- What you will do:
Go through the entries below from the first line and transcribe each one exactly, ending with the line that contains "Collapse the ePortfolios sidebar chevron".

- Dataset entries:
--------

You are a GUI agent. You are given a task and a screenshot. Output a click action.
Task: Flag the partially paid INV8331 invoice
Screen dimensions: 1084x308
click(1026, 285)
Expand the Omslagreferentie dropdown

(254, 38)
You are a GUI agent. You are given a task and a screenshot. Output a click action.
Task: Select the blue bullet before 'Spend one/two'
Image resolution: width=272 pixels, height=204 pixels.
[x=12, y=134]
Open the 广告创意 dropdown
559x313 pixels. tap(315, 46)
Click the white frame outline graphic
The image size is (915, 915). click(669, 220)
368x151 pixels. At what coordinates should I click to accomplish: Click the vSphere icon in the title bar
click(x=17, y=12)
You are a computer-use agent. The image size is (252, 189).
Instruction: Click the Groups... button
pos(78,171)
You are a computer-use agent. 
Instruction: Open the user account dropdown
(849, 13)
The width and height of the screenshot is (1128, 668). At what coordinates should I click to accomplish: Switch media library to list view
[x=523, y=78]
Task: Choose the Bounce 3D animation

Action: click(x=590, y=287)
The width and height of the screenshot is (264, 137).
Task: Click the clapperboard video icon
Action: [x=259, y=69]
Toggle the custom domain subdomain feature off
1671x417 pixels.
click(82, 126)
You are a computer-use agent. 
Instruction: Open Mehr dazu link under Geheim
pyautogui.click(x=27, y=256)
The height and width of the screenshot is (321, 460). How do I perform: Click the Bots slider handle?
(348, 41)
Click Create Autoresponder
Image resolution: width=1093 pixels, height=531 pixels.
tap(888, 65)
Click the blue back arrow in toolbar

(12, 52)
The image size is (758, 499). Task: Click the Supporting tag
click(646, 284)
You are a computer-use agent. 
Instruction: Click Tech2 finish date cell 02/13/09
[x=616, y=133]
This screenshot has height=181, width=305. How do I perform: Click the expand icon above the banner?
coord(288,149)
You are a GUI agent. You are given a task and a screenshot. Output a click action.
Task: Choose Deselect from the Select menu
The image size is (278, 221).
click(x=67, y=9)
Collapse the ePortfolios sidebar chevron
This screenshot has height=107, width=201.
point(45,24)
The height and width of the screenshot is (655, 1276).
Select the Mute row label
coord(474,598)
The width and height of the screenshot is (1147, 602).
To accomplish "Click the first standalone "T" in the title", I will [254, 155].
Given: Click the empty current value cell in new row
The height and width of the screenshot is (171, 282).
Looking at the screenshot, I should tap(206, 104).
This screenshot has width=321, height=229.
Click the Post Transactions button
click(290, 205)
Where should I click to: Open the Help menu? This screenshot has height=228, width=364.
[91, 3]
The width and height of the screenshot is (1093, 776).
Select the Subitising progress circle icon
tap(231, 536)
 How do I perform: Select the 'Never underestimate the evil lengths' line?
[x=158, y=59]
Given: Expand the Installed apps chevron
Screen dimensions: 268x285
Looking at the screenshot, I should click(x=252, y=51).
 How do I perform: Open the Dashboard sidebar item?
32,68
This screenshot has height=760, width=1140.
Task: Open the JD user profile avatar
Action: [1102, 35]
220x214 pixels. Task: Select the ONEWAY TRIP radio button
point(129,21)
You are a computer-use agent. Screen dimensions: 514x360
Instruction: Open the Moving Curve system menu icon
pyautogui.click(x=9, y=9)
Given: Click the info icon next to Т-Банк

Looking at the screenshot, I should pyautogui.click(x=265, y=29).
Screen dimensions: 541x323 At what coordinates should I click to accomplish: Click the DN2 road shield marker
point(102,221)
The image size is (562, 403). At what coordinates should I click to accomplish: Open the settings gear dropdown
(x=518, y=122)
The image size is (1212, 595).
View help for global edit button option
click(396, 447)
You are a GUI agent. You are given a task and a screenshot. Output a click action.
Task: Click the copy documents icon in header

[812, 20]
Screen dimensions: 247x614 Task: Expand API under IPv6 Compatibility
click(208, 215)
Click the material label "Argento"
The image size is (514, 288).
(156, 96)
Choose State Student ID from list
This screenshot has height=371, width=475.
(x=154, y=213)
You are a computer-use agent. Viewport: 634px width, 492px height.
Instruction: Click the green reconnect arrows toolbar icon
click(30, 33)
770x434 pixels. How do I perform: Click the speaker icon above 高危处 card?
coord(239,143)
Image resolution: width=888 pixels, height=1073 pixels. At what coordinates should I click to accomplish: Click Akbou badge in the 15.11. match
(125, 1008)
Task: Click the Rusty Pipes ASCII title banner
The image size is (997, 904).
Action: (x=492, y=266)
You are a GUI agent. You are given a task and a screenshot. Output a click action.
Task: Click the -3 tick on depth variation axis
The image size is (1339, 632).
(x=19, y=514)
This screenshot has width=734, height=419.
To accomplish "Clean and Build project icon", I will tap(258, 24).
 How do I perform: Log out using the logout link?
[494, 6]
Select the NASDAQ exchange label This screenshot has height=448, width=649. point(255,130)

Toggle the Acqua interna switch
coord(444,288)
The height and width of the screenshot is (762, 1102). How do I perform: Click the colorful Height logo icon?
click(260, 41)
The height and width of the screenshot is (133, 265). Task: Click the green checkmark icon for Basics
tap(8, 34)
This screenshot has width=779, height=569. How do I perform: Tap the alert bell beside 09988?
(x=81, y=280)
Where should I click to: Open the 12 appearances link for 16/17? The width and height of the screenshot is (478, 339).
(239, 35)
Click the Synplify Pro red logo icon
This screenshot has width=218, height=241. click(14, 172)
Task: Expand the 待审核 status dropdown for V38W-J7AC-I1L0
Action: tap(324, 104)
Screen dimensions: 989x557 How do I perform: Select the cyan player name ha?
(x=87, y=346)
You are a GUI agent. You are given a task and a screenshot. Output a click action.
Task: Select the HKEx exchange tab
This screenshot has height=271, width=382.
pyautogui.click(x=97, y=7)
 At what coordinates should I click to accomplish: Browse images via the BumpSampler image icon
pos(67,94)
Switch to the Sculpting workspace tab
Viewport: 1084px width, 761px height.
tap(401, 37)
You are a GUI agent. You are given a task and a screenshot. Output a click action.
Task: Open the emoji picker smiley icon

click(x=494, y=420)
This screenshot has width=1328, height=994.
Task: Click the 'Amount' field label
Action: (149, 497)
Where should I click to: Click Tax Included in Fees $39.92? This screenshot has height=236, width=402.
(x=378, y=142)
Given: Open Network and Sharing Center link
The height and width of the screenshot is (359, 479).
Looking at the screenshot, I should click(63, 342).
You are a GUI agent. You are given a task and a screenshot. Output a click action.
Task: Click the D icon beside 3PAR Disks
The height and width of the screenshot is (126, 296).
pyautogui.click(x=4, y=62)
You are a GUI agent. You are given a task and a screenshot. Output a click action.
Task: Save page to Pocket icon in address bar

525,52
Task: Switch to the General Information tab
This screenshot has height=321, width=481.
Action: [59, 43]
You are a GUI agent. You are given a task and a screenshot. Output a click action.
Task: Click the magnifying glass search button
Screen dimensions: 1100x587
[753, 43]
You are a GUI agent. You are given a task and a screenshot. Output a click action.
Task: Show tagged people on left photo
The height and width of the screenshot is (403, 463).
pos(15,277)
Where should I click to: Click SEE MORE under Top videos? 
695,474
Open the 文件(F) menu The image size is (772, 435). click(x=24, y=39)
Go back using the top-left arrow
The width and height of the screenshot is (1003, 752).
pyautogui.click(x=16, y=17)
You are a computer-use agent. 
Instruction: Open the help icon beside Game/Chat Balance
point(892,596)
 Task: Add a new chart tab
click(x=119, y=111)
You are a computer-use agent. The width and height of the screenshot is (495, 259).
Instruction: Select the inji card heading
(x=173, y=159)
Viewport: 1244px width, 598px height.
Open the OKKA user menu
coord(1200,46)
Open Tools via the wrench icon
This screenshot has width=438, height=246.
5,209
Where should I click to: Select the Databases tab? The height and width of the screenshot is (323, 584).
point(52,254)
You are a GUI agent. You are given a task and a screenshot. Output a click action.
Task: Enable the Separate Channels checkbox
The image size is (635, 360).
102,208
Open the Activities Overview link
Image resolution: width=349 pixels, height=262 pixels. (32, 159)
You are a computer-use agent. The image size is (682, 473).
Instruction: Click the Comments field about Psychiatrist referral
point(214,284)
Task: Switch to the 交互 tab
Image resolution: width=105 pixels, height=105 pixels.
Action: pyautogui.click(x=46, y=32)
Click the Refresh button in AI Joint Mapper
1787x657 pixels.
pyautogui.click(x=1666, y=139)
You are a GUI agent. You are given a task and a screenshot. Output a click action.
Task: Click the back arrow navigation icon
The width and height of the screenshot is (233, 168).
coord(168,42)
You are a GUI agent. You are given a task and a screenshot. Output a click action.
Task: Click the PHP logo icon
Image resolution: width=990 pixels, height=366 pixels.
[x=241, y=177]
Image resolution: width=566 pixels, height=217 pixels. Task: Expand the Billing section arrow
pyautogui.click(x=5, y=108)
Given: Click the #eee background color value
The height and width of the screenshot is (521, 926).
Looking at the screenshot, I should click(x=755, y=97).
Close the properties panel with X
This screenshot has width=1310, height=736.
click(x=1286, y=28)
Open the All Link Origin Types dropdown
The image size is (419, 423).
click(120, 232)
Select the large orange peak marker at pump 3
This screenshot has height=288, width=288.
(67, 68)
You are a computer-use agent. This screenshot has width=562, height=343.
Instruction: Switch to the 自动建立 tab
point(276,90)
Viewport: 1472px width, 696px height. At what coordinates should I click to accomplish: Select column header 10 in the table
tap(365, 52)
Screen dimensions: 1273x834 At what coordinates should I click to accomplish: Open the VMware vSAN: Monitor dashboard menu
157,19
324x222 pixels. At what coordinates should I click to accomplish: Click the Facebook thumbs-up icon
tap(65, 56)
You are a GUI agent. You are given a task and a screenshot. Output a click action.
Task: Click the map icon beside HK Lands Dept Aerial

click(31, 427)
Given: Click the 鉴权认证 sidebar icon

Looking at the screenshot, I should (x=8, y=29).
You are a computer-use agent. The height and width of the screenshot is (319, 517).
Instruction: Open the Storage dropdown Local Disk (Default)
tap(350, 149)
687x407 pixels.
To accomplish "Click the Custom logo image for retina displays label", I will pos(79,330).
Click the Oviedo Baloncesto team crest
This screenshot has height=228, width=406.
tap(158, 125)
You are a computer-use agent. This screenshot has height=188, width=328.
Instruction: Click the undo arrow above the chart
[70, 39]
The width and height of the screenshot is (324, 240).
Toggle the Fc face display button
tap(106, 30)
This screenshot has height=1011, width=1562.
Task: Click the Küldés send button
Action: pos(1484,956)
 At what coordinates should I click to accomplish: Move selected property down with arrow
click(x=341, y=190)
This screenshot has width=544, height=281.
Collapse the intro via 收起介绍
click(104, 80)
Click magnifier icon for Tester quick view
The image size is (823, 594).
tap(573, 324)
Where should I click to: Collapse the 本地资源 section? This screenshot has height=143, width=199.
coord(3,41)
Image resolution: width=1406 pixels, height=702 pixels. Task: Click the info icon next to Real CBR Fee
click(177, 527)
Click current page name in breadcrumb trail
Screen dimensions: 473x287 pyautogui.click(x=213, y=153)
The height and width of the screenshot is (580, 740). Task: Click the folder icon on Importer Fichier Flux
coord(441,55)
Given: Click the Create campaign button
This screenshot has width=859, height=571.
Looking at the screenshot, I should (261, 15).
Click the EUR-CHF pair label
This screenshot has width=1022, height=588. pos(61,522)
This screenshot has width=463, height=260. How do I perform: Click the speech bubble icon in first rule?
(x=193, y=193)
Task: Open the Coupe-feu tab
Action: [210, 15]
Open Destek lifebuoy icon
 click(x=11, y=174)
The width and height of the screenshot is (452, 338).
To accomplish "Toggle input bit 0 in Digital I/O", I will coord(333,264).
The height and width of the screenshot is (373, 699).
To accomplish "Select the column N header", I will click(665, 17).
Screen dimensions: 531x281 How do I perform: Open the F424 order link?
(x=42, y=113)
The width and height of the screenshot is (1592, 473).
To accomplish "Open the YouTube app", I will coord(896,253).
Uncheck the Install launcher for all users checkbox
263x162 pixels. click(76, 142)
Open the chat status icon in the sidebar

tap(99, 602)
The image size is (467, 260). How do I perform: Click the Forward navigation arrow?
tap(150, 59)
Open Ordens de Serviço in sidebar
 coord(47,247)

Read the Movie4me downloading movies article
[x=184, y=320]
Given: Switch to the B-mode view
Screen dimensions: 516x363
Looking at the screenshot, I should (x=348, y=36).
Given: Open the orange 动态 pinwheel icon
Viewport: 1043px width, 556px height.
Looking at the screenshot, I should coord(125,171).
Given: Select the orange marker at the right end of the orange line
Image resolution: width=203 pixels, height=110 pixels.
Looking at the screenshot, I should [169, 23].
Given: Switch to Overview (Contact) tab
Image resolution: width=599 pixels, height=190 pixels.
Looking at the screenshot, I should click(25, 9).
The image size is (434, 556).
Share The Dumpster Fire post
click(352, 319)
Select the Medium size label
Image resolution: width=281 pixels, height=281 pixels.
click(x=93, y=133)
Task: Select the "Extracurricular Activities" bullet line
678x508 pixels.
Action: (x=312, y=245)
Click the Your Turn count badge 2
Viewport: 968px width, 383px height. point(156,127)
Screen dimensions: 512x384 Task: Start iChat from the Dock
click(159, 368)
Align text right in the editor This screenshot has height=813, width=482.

--------

- Answer to this exercise:
You are a GUI agent. You are given a task and a screenshot. Output a click action.
Task: Flag the partially paid INV8331 invoice
Screen dimensions: 1084x308
click(1026, 285)
Expand the Omslagreferentie dropdown

(254, 38)
You are a GUI agent. You are given a task and a screenshot. Output a click action.
Task: Select the blue bullet before 'Spend one/two'
Image resolution: width=272 pixels, height=204 pixels.
[x=12, y=134]
Open the 广告创意 dropdown
559x313 pixels. tap(315, 46)
Click the white frame outline graphic
The image size is (915, 915). click(669, 220)
368x151 pixels. At what coordinates should I click to accomplish: Click the vSphere icon in the title bar
click(x=17, y=12)
You are a computer-use agent. The image size is (252, 189).
Instruction: Click the Groups... button
pos(78,171)
You are a computer-use agent. 
Instruction: Open the user account dropdown
(849, 13)
The width and height of the screenshot is (1128, 668). At what coordinates should I click to accomplish: Switch media library to list view
[x=523, y=78]
Task: Choose the Bounce 3D animation

Action: click(x=590, y=287)
The width and height of the screenshot is (264, 137).
Task: Click the clapperboard video icon
Action: [x=259, y=69]
Toggle the custom domain subdomain feature off
1671x417 pixels.
click(82, 126)
You are a computer-use agent. 
Instruction: Open Mehr dazu link under Geheim
pyautogui.click(x=27, y=256)
The height and width of the screenshot is (321, 460). How do I perform: Click the Bots slider handle?
(348, 41)
Click Create Autoresponder
Image resolution: width=1093 pixels, height=531 pixels.
tap(888, 65)
Click the blue back arrow in toolbar

(12, 52)
The image size is (758, 499). Task: Click the Supporting tag
click(646, 284)
You are a computer-use agent. 
Instruction: Click Tech2 finish date cell 02/13/09
[x=616, y=133]
This screenshot has height=181, width=305. How do I perform: Click the expand icon above the banner?
coord(288,149)
You are a GUI agent. You are given a task and a screenshot. Output a click action.
Task: Choose Deselect from the Select menu
The image size is (278, 221).
click(x=67, y=9)
Collapse the ePortfolios sidebar chevron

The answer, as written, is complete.